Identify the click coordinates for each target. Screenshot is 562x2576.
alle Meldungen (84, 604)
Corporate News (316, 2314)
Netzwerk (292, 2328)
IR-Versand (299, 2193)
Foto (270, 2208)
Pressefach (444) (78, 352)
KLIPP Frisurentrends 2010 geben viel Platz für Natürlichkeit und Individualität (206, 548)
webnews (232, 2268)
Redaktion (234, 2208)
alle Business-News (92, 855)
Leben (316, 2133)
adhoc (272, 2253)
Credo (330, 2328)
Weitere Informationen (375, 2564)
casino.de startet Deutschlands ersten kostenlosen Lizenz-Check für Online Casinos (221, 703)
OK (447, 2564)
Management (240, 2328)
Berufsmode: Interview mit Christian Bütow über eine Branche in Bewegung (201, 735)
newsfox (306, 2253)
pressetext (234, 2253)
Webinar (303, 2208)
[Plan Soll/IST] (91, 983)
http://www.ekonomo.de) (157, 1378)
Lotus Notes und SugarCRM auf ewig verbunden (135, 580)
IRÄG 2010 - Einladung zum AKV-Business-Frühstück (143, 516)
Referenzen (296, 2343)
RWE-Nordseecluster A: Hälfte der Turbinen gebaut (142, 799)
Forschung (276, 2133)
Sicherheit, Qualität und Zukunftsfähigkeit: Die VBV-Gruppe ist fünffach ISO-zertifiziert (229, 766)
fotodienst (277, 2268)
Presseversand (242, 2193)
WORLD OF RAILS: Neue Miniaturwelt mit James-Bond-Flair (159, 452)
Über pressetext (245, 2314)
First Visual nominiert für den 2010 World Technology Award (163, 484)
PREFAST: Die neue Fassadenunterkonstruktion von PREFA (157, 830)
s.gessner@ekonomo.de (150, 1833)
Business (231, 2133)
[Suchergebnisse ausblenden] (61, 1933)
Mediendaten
- - - - - - -
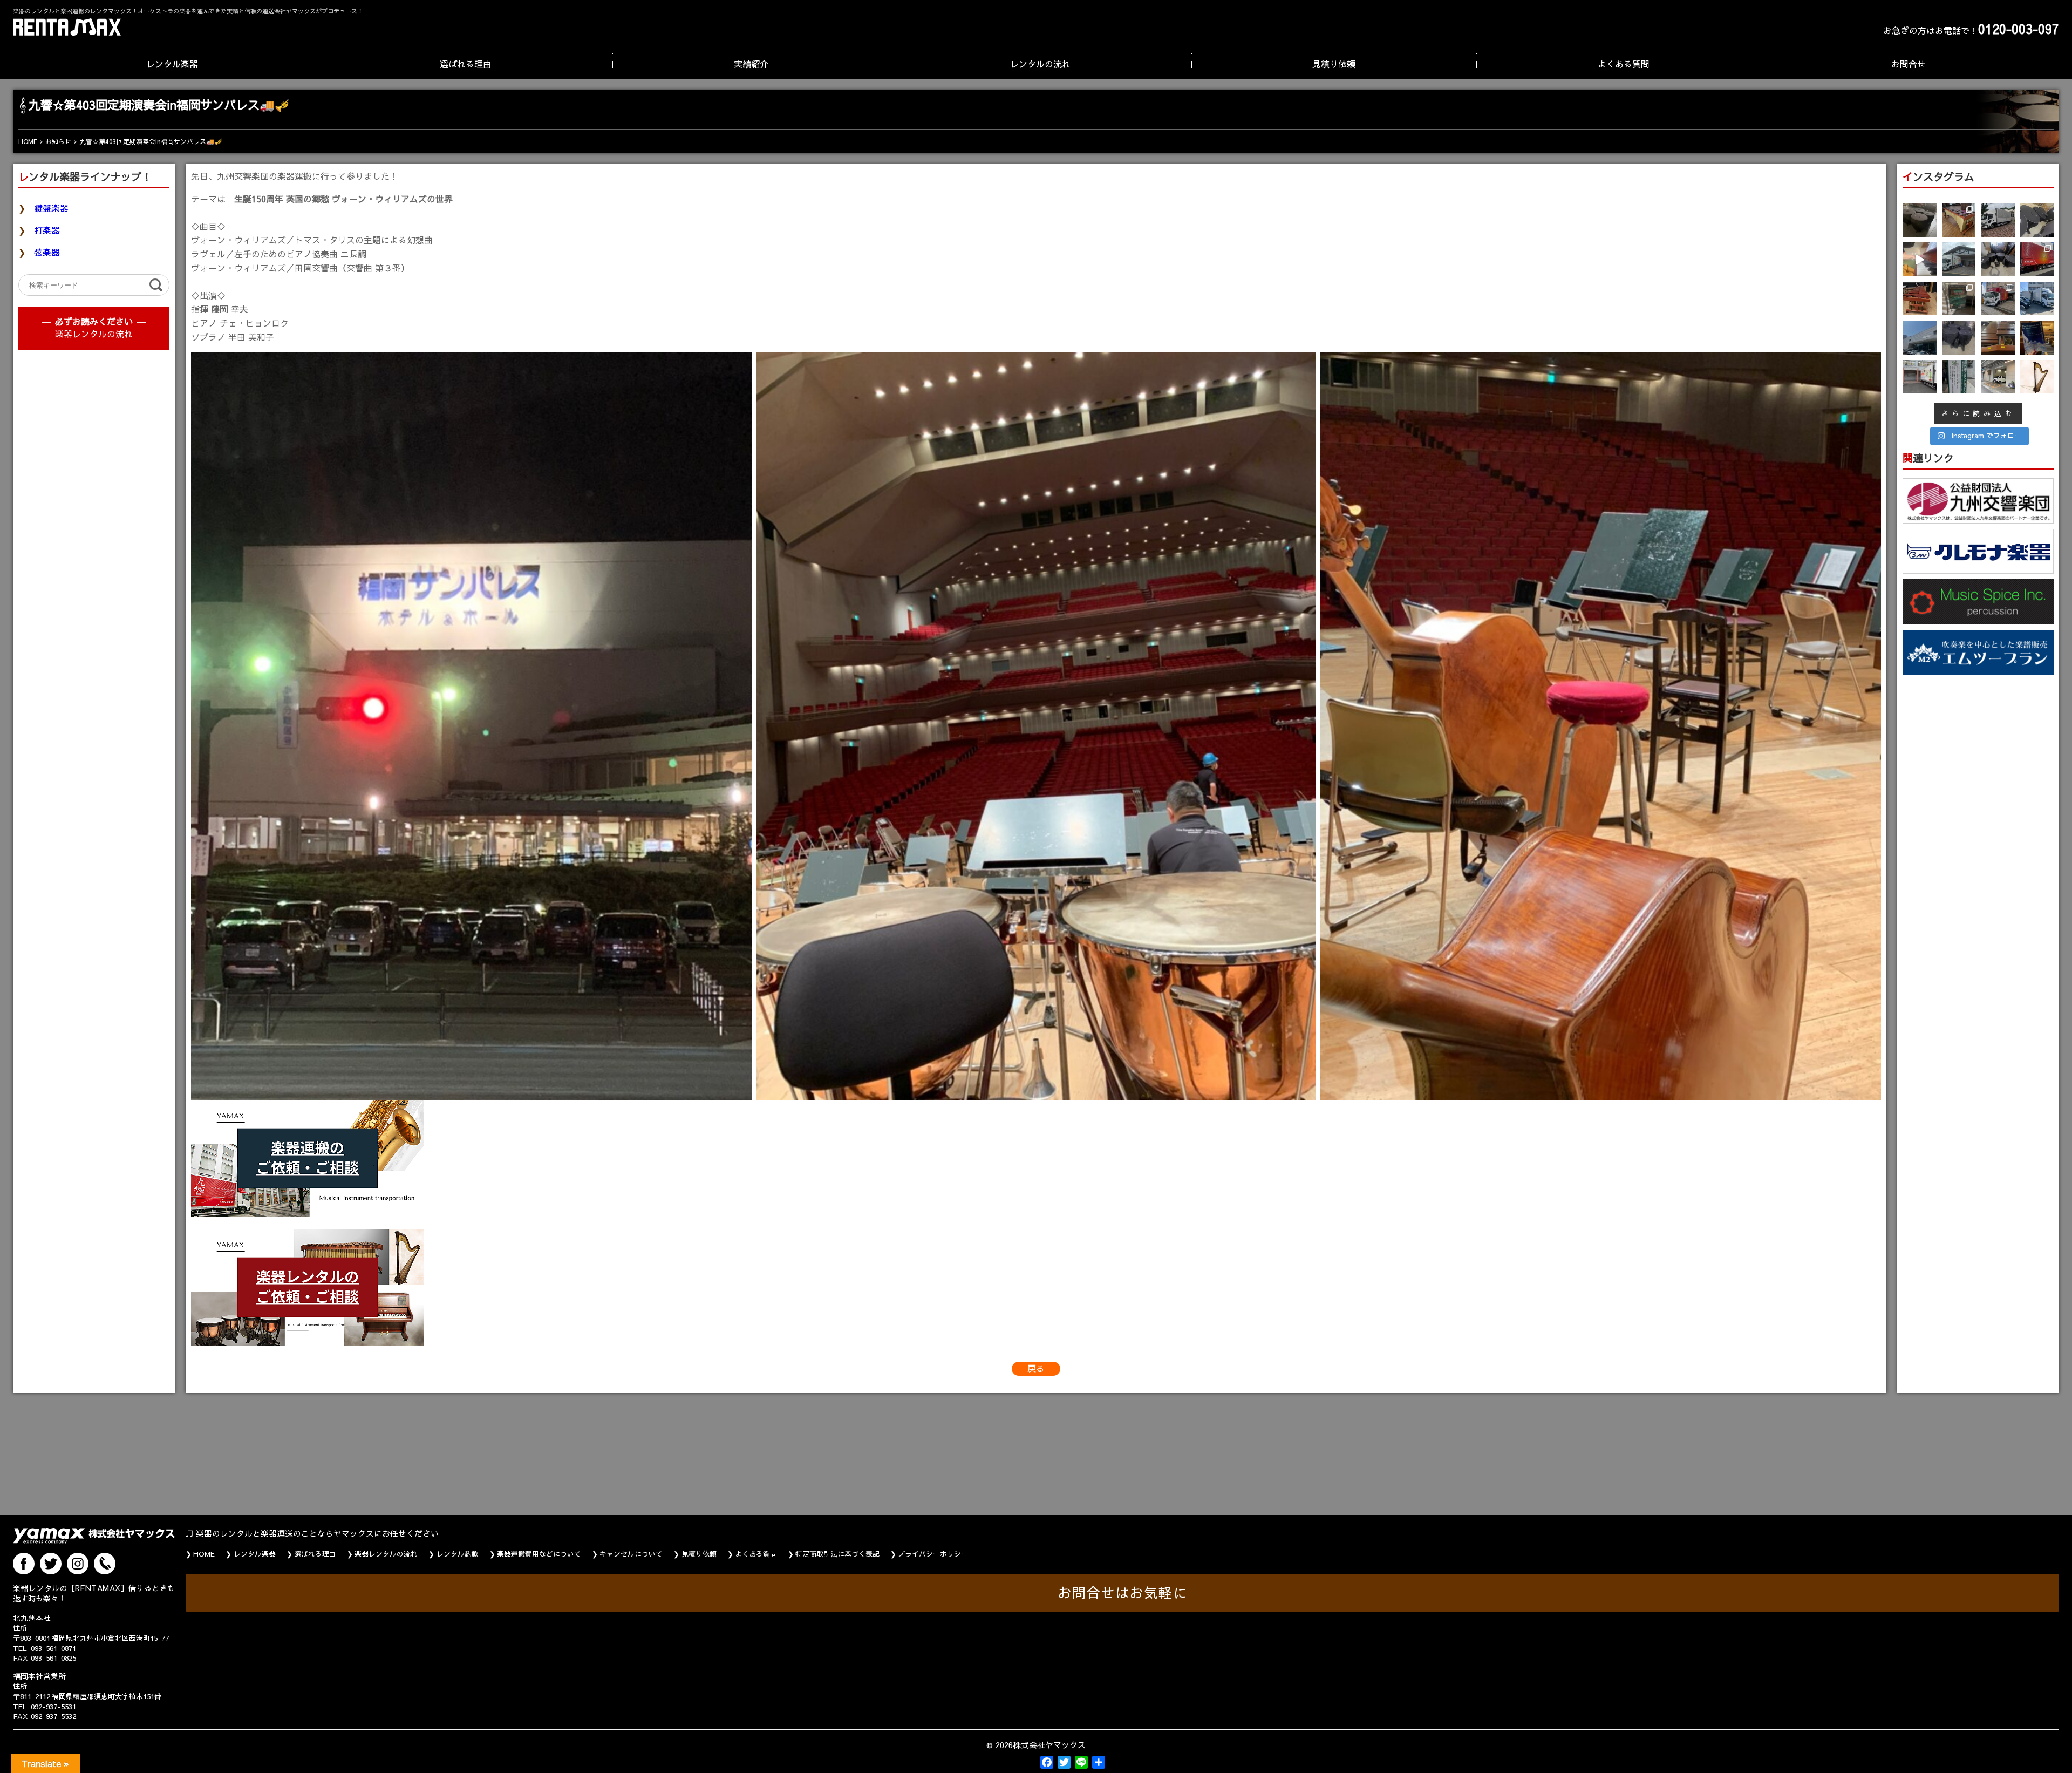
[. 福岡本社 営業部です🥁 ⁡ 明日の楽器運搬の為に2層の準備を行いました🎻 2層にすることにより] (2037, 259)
- - - - - - -
Go through the entries above and count the lines holding the word "Business"; write nothing but the number.

3